By Ed Avis
Dirck Holscher remembers arriving in Budapest in 1990 just as the Russian army was leaving the city. Hungary had only recently won its independence from the Soviet Union, and he was in town to investigate opening a copy shop there.
“I felt like the capitalists were coming in just as the communists were leaving,” says Holscher, who co-owned six Copy General shops in the Washington, DC area at that time. Holscher, who is now the editor of the Larry Hunt family of imaging business newsletters, had been invited to Hungary by Paul Panitz, a friend of his who noticed that Budapest was almost completely without copy shops because of the former communist government’s tight control over printing.
“It was like the wild west in a lot of respects,” says Holscher, who is an attorney by training. “There was no legal system to run your business by, since they previously didn’t allow capitalism. So even the most basic legal structure that we take for granted, such as landlord/tenant law, was not there.”
Nevertheless, Holscher sensed the opportunity in Budapest. Many western-style businesses were opening and needed the services a copy shop could offer. He knew a modern copy shop could thrive.
Challenges: Equipment, Space, Customer Service
Finding equipment was tough, as was finding a retail space to rent. In fact, a consultant who helped Holscher and Panitz wrote an article in the New York Times Magazine about the travails of renting space for the copy shop in post-communist Hungary.
Another challenge was teaching employees about basic western service values.
“We were trying to bring U.S. standards and service to Hungary, which didn’t have either,” he says. “We brought in our head of customer service in the U.S. to train the employees. That was a real eye-opener for them: ‘The customer is always right? Really?’”
Despite the challenges, the first Copy General opened in Budapest about a year after Holscher arrived. Business was good, but many people still considered the shop an oddity.

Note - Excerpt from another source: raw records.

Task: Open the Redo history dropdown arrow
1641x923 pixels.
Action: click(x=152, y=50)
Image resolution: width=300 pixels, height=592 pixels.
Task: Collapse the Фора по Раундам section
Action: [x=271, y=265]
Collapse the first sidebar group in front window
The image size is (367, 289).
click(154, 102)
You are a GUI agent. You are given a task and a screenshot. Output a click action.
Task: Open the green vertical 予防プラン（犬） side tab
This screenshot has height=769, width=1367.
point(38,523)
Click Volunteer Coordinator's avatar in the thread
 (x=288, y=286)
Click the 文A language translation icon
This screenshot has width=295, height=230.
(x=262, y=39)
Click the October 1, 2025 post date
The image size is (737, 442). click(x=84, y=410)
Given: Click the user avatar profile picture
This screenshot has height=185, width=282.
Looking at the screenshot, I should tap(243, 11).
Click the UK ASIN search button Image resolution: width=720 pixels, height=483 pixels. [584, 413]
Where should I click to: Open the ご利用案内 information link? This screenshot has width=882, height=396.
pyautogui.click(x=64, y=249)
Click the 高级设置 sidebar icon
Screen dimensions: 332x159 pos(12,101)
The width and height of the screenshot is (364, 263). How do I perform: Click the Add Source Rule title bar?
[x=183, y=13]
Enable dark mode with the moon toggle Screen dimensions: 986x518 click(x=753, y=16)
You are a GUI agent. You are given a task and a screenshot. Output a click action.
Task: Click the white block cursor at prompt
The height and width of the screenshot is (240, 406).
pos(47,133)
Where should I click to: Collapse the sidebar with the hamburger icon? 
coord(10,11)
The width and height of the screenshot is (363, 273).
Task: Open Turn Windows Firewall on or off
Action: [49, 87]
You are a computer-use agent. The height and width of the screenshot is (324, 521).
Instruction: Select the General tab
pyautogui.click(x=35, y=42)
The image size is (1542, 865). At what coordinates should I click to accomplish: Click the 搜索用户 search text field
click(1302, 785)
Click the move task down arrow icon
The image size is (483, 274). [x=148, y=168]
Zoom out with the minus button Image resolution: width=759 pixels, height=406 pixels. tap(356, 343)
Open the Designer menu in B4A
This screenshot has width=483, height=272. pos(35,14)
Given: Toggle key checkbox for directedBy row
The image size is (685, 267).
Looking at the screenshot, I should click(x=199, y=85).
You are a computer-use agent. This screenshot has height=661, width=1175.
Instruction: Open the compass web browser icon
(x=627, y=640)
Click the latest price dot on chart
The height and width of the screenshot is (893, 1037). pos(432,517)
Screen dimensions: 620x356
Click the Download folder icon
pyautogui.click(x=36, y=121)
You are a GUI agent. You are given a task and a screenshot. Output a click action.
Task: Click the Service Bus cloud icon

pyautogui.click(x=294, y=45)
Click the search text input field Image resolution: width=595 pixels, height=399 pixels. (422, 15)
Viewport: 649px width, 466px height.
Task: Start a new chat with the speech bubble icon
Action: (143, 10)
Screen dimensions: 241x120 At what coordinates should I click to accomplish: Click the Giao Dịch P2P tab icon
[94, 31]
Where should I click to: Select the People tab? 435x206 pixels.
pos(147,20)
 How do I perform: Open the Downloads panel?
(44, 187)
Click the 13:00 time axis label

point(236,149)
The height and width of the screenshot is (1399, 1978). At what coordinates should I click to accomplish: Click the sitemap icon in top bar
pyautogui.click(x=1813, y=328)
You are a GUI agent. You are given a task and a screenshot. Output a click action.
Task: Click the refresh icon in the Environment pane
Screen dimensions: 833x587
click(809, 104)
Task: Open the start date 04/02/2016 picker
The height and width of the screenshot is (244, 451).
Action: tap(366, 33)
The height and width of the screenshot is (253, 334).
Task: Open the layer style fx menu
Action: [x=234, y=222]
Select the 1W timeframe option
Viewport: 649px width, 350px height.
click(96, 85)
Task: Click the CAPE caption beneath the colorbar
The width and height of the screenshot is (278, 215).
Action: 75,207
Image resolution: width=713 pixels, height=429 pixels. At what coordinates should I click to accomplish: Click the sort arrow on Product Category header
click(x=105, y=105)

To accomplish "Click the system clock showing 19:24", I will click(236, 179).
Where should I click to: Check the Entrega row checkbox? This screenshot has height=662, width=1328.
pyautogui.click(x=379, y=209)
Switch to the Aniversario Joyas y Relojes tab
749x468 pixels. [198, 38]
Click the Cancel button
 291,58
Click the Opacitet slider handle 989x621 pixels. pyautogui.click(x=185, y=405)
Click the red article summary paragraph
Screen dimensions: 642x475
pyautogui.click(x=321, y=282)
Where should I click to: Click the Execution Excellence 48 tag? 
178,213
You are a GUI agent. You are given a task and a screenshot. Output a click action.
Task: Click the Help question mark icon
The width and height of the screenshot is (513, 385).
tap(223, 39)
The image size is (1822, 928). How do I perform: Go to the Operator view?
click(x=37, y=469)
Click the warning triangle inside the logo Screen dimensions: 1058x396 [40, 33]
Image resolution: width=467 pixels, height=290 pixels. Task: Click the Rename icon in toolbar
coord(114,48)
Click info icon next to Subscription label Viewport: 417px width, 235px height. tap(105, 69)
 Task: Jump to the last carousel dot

“I remember in the very earliest days people would walk by and look in our windows and be dumbstruck,” Holscher says. “They had never seen anything like it. And these were sophisticated people in the largest city in the country.”
Holscher says that a sales call on a large university near his shop illustrated the previous government’s deep fear of the printing press. The person he met told him that they already had a copier on campus, and Holscher asked to see it. They took him to the basement of the building where the copier was kept – inside a jail cell!
“I said, ‘Oh, you must be scared that someone is going to steal your copier,’” Holscher says. “They replied, ‘No we kept it in there because we were afraid people would use it.’”
Within a year Holscher determined that there was a market for wide-format printing as well. Wide-format printing had not been quite as tightly controlled by the communist government, presumably because it’s harder to print subversive publications on a diazo machine, and there was at least one business already doing wide-format printing in Budapest.
“But we were much more user-friendly,” Holscher says.
He invested in some Xerox wide-format plain paper copiers and soon had business from the local AEC community. “Over time wide-format became a very big part of our business there,” he says.
Holscher’s initial impression of the business climate in Budapest soon proved true, and eventually the company expanded to six locations in Budapest and beyond. Other investors joined in, and some parts were sold off.
Today Copy General has 25 retail operations in Budapest, Prague, Warsaw, and Moscow and employs nearly 500. A facilities management division runs 30 on-site operations.
Holscher is no longer involved in the day-to-day business, though he still has a small ownership stake. “I still visit occasionally, but I have nothing to do with the business operationally,” he says.
But the memories of that wild-west era live on.
“I think the interesting times were those first five to ten years, when we were blazing a trail,” he says. “It was probably the most interesting time I’ve had in this business.”